→ What the task asks: Extend the passage about Berkshire's plan for succeeding Buffett, picking up right after its final sentence.

* Begin Source document *

Succession: One of the biggest parlor games in business has been guessing who will replace Buffett. In this year’s letter, the 81-year-old assured shareholders that plans are in place for his successors to take over “tomorrow,” if necessary. Buffett is irreplaceable, of course, as Berskshire’s succession plan acknowledges: the Oracle’s duties will be divided between an investment manager, responsible for selecting where to allocate Berkshire’s money, and the CEO, responsible for making sure all the pieces of the Berkshire empire work together. On the investment side, Buffett has confirmed that Todd Combs and Ted Weschler, two little-known but highly touted hedge-fund managers, are in line to replace him. “Each will be handling a few billion dollars in 2012, but they have the brains, judgment and character to manage our entire portfolio when Charlie and I are no longer running Berkshire.”

* End Source document *
* Begin Record extracts *

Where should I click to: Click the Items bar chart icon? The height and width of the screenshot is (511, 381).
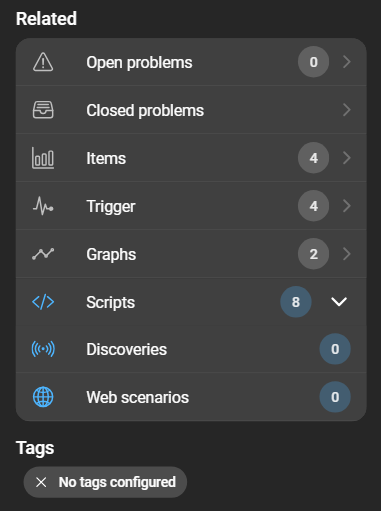click(43, 158)
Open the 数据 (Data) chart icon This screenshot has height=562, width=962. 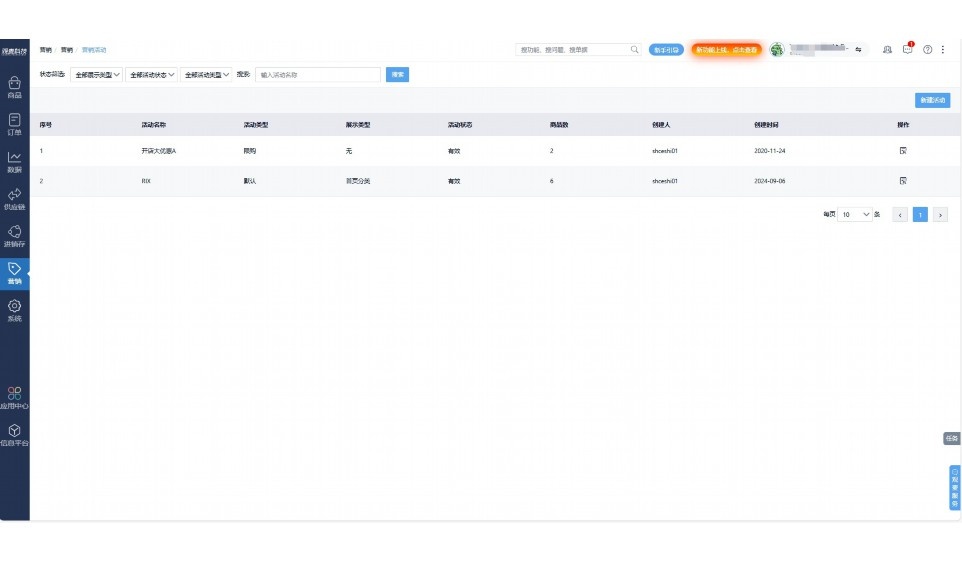tap(14, 160)
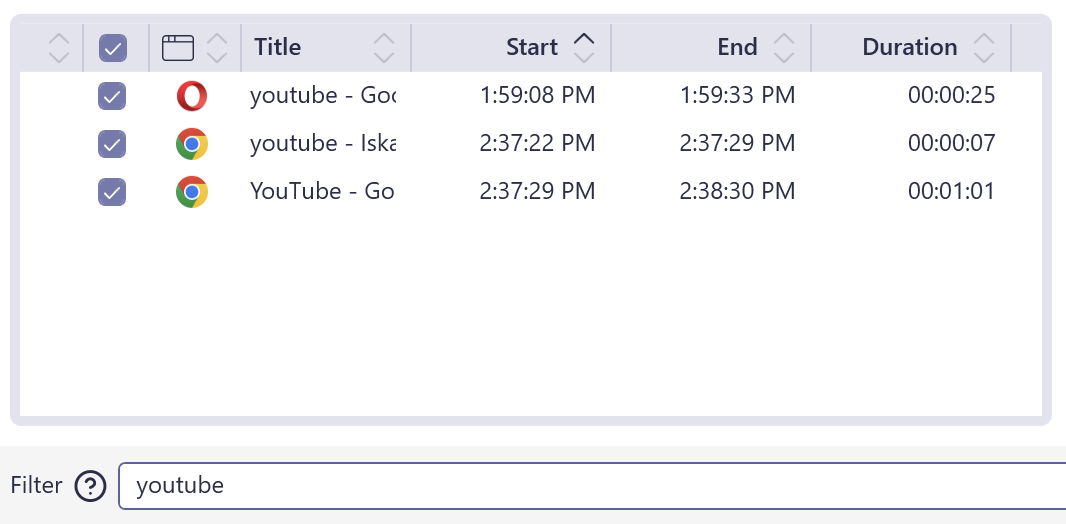Click the Opera browser icon in first row
Screen dimensions: 1066x524
click(192, 96)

* End Record extracts *

→ Result of the task:
On the management side, Buffett wrote that a candidate has been chosen, but he didn’t name the person: “Your Board is equally enthusiastic about my successor as CEO, an individual to whom they have had a great deal of exposure and whose managerial and human qualities they admire. (We have two superb back-up candidates as well.)” Speculation has centered on Ajit Jain, a longtime Buffett favorite who manages the multibillion-dollar Berkshire Hathaway Reinsurance Group.

Mistakes: Even the Oracle of Omaha isn’t perfect. In his letter, Buffett owned up to several recent missteps, including investing in a Texas natural gas utility called Energy Future Holdings. With natural gas prices continuing to be low, Berkshire has had to write down the investment’s value by $1.4 billion. “In tennis parlance, this was a major unforced error by your chairman,” Buffett wrote.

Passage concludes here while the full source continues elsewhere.